**** Available data

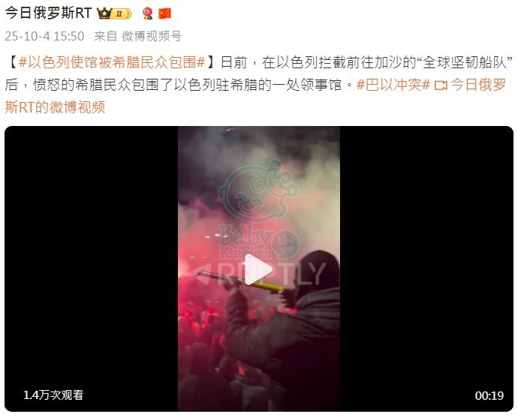
Task: Open the 今日俄罗斯RT profile name
Action: (48, 14)
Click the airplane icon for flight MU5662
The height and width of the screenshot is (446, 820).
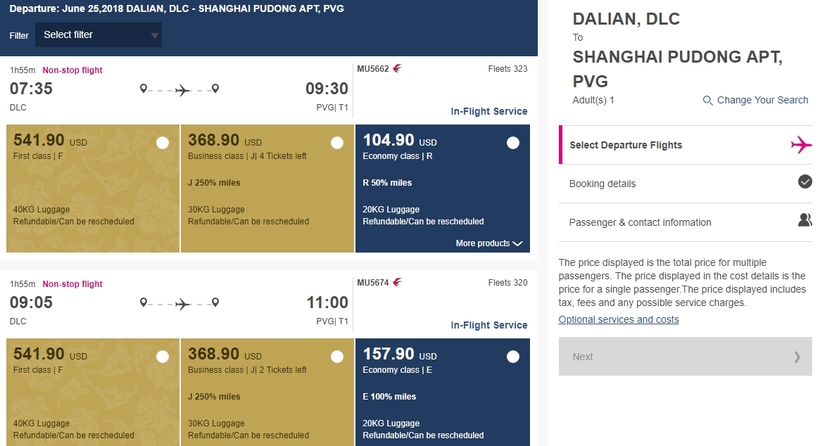click(x=183, y=90)
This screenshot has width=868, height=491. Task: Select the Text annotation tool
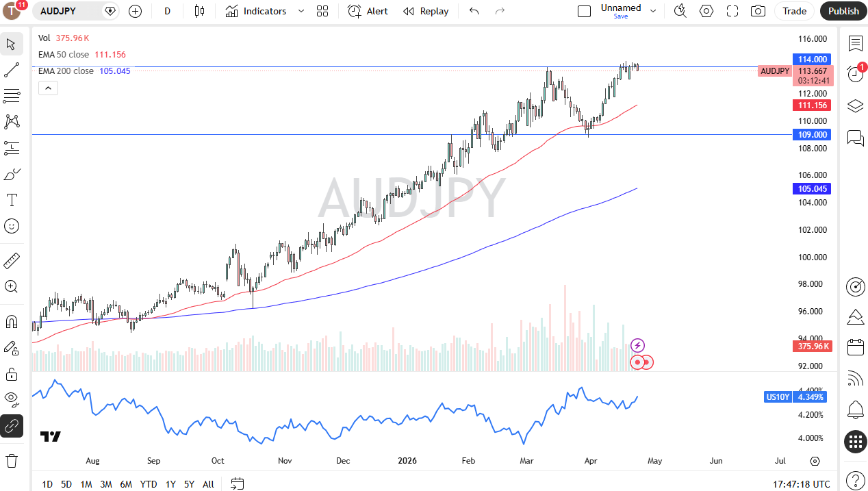pyautogui.click(x=11, y=200)
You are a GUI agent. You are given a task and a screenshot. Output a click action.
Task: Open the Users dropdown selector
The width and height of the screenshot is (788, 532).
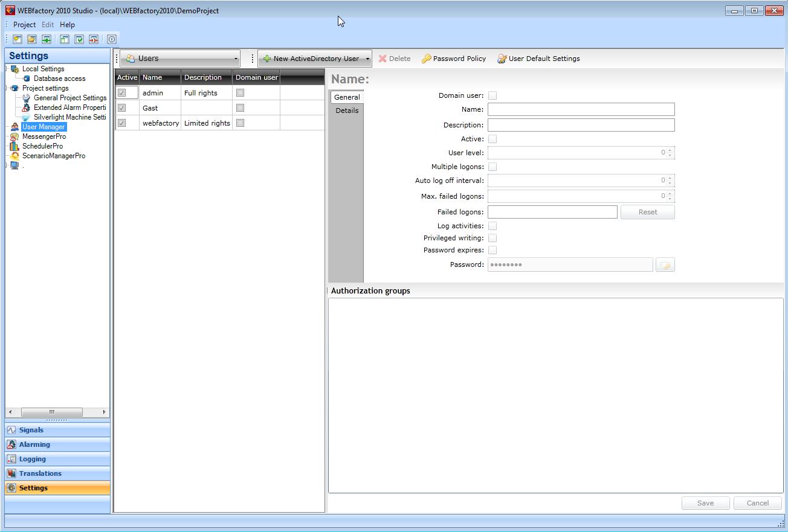coord(180,59)
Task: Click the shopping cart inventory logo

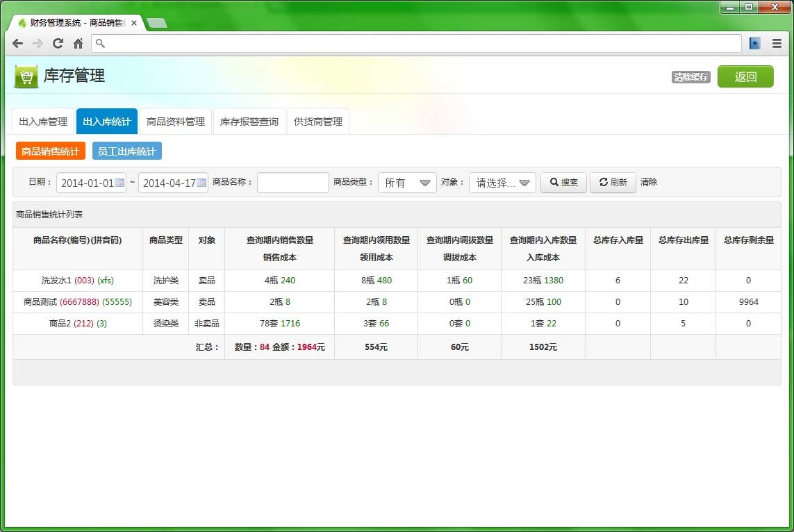Action: 26,76

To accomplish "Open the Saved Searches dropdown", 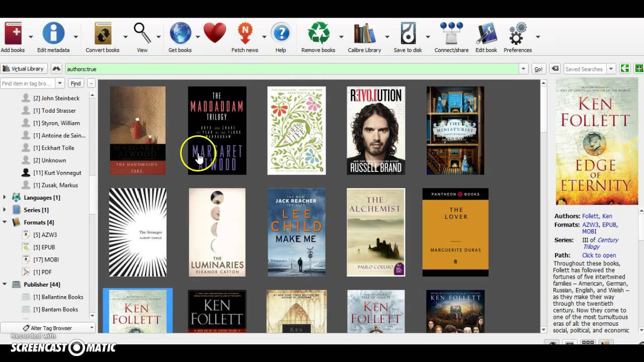I will [x=612, y=68].
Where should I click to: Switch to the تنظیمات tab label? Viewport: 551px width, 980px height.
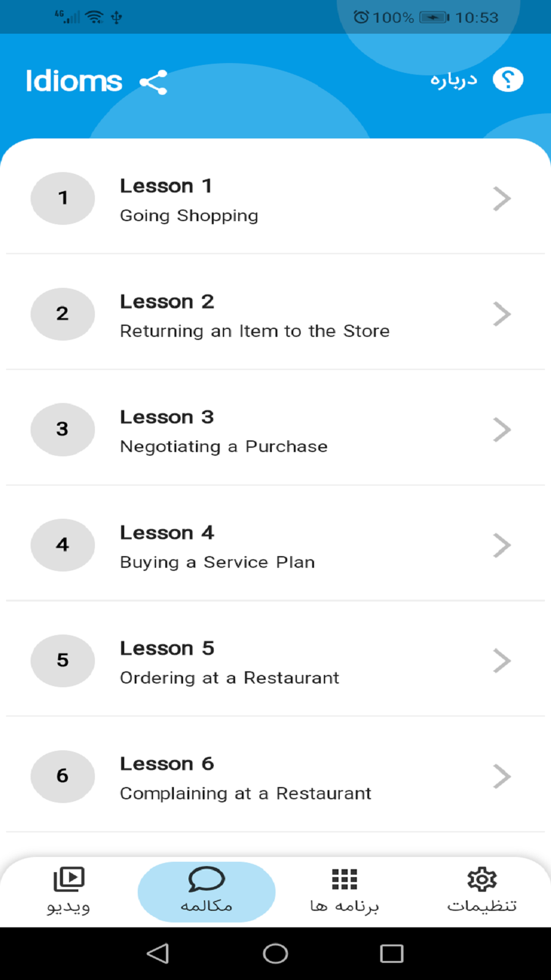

********

● **Your instructions**
For this exercise, reproduce exactly the lines of the records above from the one with "This screenshot has" up to and including the one with "Task: Open the Users dropdown selector", without pictures.

● **Written reply**
This screenshot has width=868, height=491. Task: Select the Text annotation tool
pyautogui.click(x=11, y=200)
You are a GUI agent. You are given a task and a screenshot. Output a click action.
Task: Open the Users dropdown selector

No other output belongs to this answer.